Went to Rose Lake today with the wife & son.

Started out flipping a Zoom speed craw in a tree top. Hung the sucker in said tree top. As I was getting it out a pack of LARGE bass came swimming out. I swear they had to be 3 or 4 lbs. Of course they would not bite anything I tried. Had another big bass follow a buzz bait & not bite.

I caught one keeper off of another tree on the speed craw. Wife & son caught a truckload of bluegills.


----------



## JignPig Guide (Aug 3, 2007)

Nice Report...

I haven't fished Rose Lake for a long long time now. But if I remember right, it is a super clear water lake. If there is anywhere that they should hit the drop-shot rig with the Venom green pumpkin Due Drop worm, or the T-rigged Venom Sweet Dream in green pumpkin, that would be the place. 

Those bass go deep this time of year in that clear of a lake. But they'll occasionally come up the bank where you can see them.
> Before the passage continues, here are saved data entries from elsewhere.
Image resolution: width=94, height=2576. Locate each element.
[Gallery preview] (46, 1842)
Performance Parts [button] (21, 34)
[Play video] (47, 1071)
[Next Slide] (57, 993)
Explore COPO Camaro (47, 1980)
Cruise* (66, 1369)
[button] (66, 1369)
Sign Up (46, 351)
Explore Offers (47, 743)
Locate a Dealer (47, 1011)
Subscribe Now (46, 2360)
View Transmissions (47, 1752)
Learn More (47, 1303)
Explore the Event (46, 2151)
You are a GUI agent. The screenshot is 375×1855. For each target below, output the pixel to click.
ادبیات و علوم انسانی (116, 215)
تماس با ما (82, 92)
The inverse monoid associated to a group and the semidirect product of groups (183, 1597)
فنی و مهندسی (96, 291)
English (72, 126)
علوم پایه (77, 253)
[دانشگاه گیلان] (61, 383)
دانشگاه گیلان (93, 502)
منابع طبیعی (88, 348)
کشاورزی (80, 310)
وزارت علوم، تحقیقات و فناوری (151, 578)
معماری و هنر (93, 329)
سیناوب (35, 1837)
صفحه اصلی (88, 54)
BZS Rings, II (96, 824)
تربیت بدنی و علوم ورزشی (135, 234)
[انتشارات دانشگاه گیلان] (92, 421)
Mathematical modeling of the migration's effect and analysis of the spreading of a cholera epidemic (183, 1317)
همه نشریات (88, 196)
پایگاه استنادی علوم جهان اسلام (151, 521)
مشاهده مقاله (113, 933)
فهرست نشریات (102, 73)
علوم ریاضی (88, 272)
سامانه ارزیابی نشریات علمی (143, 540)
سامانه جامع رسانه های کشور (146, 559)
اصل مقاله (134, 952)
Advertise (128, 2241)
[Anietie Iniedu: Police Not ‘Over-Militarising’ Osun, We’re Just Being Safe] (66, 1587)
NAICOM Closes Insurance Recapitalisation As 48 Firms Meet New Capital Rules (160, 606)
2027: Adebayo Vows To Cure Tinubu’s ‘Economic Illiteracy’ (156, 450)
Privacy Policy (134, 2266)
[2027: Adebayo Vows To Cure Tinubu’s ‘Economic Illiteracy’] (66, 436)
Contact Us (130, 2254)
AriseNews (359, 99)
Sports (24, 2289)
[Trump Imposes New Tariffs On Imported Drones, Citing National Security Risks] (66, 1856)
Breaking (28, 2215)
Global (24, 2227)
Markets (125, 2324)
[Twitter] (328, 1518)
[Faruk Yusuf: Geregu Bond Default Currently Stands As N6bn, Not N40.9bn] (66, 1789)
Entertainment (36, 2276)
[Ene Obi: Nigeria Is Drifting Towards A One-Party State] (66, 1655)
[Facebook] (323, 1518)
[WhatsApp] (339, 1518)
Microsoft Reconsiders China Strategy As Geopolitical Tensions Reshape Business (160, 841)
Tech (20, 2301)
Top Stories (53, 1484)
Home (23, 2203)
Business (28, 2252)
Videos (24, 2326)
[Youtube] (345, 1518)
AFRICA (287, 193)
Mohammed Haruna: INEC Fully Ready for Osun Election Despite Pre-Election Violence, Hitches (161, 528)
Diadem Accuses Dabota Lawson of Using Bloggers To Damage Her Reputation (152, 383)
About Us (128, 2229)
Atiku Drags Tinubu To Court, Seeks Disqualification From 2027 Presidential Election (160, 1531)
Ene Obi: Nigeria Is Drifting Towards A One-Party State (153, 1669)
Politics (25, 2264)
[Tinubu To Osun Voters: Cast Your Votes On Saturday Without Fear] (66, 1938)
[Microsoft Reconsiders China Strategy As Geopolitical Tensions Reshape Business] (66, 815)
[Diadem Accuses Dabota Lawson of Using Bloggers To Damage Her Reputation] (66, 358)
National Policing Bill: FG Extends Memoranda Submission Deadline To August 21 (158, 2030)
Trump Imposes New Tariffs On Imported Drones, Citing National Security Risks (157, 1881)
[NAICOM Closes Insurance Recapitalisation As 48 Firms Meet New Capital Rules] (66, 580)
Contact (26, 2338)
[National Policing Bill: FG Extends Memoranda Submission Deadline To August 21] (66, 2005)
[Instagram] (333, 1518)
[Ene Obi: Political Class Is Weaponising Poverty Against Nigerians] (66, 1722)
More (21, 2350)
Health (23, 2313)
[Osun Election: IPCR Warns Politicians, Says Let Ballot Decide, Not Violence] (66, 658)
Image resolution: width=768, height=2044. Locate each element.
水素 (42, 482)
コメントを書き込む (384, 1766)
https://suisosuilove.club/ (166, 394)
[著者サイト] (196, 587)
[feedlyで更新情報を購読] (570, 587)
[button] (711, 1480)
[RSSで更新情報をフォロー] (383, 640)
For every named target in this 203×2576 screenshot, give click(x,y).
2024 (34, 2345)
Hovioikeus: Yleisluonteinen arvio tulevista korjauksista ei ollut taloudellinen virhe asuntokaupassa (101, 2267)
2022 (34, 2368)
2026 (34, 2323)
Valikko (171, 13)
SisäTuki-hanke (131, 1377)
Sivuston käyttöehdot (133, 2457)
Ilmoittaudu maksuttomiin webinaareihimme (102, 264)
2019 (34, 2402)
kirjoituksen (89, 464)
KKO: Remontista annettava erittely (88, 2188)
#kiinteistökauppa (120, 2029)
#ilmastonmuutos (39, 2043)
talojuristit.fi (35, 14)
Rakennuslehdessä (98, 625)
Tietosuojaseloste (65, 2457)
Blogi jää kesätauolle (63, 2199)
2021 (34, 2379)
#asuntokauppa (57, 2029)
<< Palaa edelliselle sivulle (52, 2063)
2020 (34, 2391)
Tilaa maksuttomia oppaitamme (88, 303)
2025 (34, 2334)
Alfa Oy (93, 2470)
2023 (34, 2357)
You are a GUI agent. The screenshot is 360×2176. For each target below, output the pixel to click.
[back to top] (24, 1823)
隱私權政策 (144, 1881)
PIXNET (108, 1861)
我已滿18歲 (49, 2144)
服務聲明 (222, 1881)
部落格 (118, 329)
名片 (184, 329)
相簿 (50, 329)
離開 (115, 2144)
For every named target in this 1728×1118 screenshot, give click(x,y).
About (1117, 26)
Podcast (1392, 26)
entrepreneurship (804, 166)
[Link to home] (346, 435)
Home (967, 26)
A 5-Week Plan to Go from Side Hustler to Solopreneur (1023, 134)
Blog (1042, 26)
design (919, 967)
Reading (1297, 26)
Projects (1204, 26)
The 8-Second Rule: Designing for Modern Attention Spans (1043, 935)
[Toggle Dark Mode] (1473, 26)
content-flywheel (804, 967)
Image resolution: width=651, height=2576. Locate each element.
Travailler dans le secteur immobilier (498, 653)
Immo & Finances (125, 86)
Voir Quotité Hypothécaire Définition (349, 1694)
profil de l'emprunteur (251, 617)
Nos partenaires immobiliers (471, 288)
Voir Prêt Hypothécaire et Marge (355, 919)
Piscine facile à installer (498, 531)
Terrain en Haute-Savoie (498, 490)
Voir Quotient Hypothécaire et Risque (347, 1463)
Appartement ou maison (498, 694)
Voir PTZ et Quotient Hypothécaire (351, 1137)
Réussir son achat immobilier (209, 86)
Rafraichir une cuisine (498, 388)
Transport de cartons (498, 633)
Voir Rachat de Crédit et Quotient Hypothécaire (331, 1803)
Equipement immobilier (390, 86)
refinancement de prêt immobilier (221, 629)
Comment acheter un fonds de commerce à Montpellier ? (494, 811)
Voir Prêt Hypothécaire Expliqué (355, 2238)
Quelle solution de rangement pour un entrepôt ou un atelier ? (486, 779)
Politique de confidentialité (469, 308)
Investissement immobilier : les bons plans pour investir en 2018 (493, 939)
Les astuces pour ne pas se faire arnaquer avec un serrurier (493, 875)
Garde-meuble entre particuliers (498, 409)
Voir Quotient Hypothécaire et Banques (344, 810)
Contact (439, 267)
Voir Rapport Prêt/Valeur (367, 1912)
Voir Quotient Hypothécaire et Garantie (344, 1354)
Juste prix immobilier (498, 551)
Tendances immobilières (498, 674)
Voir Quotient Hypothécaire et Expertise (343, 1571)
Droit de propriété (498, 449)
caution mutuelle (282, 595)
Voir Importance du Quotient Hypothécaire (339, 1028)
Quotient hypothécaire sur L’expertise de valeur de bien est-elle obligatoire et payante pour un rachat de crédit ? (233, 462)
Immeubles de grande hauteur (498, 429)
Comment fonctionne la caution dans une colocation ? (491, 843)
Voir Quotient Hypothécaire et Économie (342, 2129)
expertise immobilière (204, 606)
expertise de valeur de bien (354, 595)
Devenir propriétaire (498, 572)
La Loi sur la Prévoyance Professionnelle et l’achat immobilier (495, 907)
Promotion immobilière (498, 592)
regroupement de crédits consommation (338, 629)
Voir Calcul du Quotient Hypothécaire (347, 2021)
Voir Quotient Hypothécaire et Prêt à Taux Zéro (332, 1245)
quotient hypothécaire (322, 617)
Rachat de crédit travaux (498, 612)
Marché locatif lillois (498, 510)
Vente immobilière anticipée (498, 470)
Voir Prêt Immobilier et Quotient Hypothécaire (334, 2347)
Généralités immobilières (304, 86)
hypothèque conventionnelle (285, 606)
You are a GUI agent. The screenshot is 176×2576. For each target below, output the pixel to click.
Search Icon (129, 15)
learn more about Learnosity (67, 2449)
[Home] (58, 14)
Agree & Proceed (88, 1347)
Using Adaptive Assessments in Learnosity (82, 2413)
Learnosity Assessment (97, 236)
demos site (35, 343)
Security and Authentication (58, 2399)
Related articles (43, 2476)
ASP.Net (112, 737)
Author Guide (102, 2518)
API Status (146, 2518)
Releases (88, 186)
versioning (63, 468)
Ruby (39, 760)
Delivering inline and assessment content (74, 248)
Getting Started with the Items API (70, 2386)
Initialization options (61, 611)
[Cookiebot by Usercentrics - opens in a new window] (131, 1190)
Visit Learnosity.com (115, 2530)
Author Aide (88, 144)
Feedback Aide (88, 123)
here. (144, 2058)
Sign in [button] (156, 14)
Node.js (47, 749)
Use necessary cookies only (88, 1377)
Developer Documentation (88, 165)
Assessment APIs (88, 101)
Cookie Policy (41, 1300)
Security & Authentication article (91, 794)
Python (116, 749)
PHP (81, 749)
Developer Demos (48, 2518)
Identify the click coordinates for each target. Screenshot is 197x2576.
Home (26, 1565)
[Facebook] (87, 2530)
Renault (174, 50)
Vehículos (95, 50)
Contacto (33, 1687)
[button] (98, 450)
But there-in is the problem... Seeing 'em and not catchin' them can drive you crazy in that place.


----------



## Bluegillin' (Jan 28, 2009)

Hey Satelliteman, Any size to the gills in there? I only fished it once and didn't catch much. I am always looking for a places to take the kids to catch some gills.


----------



## collegekid (Apr 28, 2007)

There are some huge bass in there! catchin em is another story.


----------



## Satelliteman (May 30, 2010)

Bluegillin' said:


> Hey Satelliteman, Any size to the gills in there? I only fished it once and didn't catch much. I am always looking for a places to take the kids to catch some gills.


They ranged from sardine sized to eatin' size. The only downside is the 1/2 mile hike in & out. We saw a few that were still gaurding nests. We keep moving & looking for gills. My son uses mealworms.

I've found the best way to catch the bass is make long casts & hope the lure drops in front of them. I've caught most of the bass by working the tree tops & old beaver huts.

Next trip I'm going to re-spool with fluorocarbon line & see if the fish don't spook so easy.

We only fished for about an hour. My wife tripped over a root & twisted a knee.


----------



## Bluegillin' (Jan 28, 2009)

Thanks for the info. Hopefully your wife was close to the car when she twisted the knee. Making a 1/2 mile hike on a bad knee would not be fun.


----------